Introduction

Overview

Teaching: 10 min
Exercises: 0 min
Questions
  • Why do we need data-driven background estimations? What is the ABCD method?

Objectives
  • Understand the motivation for data-driven background estimation

  • Get a first idea of the ABCD method

Background estimation methods

Estimating the event yields from different background processes, and the shape of these backgrounds as a function different variables, is a central task for any analysis. By data-driven background estimate, we mean an estimate that is essentially based on observed real collision events (data), although often these estimates also use some simulation-based information.

Data-driven estimates are useful to validate the predictions from simulations. Moreover, in some cases we know that our simulations cannot provide a reliable background estimate, and in these cases a data-driven background estimate is a must. Often this is the case with QCD multijet events. This is the background that we will estimate from data during this lesson.

In general, it is always desirable to rely on the observed events as much as possible, to minimize the risk that the results are incorrect due to some incorrect model or assumption used in the simulations. Over the decades countless background estimations have been developed, but here we will focus on one common method.

ABCD method

A common method to obtain a data-driven background estimate is the ABCD method. The idea of this method is illustrated in the diagram above.

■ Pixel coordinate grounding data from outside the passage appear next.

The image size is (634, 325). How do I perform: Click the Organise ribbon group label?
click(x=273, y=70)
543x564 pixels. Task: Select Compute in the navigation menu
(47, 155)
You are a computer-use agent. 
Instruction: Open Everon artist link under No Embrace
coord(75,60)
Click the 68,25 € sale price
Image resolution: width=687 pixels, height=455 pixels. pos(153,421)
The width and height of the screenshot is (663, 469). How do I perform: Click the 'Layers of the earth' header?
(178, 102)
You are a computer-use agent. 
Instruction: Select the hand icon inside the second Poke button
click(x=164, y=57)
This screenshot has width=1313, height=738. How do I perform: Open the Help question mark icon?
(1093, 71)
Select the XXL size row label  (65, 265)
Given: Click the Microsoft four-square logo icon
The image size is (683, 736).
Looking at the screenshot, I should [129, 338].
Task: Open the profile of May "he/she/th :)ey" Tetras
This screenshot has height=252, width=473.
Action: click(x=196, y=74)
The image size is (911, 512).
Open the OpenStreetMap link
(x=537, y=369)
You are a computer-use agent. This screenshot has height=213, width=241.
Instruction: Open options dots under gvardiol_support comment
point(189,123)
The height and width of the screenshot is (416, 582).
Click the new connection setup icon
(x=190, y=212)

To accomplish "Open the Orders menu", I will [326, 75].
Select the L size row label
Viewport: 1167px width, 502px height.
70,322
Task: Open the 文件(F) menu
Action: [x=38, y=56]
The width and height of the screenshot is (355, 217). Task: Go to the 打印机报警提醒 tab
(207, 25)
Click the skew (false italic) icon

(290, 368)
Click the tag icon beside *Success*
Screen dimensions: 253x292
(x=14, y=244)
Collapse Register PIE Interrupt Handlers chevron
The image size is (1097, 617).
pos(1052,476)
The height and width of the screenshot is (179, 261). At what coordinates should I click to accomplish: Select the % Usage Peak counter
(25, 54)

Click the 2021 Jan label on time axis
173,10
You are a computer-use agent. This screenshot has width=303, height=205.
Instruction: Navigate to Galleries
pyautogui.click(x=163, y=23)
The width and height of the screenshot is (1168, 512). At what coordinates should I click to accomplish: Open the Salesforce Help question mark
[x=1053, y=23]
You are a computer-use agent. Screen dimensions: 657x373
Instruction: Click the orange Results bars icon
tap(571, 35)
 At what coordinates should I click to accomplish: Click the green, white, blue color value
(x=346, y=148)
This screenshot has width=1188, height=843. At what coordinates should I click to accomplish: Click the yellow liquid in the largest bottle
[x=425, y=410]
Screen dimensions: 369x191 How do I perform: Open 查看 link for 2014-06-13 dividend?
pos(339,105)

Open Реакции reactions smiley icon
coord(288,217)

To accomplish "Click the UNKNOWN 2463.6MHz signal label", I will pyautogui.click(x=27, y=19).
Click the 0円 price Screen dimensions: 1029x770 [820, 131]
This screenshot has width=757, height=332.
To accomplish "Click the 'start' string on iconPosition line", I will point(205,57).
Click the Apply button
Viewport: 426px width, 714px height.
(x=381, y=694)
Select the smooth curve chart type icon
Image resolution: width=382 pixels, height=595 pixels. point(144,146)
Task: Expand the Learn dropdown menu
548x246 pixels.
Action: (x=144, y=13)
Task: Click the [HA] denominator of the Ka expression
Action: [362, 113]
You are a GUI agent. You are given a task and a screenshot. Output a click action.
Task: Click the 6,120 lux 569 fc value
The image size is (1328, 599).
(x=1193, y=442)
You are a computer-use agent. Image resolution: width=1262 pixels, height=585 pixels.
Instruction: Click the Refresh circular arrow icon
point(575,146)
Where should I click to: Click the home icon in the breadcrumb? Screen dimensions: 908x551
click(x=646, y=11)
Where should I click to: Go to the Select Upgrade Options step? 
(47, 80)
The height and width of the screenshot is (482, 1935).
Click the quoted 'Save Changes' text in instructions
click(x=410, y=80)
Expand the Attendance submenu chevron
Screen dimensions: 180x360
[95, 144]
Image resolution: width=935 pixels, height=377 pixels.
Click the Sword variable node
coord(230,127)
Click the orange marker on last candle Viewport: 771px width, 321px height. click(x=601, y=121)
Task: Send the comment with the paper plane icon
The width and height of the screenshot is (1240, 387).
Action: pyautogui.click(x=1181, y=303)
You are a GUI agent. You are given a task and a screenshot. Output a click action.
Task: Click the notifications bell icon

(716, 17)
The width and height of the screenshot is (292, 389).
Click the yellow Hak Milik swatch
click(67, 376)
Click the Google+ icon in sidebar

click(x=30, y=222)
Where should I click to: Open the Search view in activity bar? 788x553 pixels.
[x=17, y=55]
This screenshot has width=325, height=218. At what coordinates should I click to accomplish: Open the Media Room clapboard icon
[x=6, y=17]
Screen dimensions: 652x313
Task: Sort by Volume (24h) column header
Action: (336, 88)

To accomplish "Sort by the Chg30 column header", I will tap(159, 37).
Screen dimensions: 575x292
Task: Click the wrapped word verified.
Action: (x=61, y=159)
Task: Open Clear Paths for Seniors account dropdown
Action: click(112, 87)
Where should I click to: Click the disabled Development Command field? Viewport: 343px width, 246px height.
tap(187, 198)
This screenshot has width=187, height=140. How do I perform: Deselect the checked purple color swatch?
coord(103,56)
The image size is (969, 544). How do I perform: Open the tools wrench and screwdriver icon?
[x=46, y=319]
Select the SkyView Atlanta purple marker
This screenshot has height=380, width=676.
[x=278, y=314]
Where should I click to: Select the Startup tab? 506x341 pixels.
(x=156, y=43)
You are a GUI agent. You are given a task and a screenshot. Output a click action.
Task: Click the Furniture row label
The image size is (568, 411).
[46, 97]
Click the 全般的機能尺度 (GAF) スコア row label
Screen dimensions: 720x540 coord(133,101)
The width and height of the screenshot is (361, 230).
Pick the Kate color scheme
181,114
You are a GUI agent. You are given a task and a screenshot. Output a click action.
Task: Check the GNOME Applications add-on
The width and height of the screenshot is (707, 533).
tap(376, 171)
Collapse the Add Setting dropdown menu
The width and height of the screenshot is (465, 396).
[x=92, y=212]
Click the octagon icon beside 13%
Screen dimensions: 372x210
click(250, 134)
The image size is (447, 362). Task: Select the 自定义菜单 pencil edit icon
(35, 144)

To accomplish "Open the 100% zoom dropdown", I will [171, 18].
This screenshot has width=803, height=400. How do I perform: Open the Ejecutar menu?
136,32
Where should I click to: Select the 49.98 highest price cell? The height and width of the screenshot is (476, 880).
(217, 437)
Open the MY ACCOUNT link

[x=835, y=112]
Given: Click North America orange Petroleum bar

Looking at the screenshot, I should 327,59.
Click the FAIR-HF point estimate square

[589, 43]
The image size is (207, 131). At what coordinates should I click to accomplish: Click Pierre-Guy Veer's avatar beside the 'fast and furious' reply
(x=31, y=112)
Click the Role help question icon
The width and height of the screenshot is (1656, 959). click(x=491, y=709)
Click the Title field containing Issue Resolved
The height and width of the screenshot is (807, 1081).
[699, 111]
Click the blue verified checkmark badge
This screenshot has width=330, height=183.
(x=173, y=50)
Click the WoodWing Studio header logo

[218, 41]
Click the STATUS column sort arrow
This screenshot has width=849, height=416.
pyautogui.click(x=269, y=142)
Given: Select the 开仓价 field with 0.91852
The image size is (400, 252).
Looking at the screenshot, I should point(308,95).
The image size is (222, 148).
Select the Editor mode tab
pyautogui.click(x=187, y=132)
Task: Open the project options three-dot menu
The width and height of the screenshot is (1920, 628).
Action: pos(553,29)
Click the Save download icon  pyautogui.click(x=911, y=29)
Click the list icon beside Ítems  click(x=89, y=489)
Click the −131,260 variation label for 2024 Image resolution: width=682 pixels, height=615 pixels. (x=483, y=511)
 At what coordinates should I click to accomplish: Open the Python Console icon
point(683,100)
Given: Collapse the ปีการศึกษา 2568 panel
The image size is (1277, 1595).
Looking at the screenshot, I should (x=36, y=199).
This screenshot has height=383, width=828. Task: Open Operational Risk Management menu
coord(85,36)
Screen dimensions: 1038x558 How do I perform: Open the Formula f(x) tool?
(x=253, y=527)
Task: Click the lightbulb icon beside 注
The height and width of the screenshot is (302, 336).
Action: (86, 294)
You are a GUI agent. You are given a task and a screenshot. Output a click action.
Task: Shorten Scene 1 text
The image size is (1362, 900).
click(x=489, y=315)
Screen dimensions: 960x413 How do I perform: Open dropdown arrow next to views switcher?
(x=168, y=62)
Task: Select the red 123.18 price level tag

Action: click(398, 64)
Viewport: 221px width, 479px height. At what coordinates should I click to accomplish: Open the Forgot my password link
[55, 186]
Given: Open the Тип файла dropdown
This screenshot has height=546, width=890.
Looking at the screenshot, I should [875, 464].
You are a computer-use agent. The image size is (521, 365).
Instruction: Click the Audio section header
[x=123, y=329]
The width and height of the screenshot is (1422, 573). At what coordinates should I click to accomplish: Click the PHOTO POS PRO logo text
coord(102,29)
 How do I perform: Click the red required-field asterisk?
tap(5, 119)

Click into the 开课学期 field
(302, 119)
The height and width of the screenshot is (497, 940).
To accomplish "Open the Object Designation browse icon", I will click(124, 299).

To estimate a background process in our signal region D, a separate control region C is defined, and the background process is estimated in this region which is free of signal.

However, usually there can be some differences in the selection efficiency for the background process between regions C and D. To account for these differences, the estimate obtained in region C is corrected by so-called transfer factors. We will soon see how this all means in practice.

QCD estimation in Higgs to tau tau example

In this lesson, we will use the open data Higgs to tau tau analysis example](https://github.com/cms-opendata-analyses/HiggsTauTauNanoAODOutreachAnalysis), where the QCD multijet background is estimated with the ABCD method.

As shown in the diagram above, in this example the control region C is defined by selecting events with a same-sign tau pair (one hadronic tau and one muon from a tau decay), whereas the in the signal region D opposite-sign tau pair is required. The transfer factors are obtained from regions A and B, defined by inverting the isolation criterion used to select the muon.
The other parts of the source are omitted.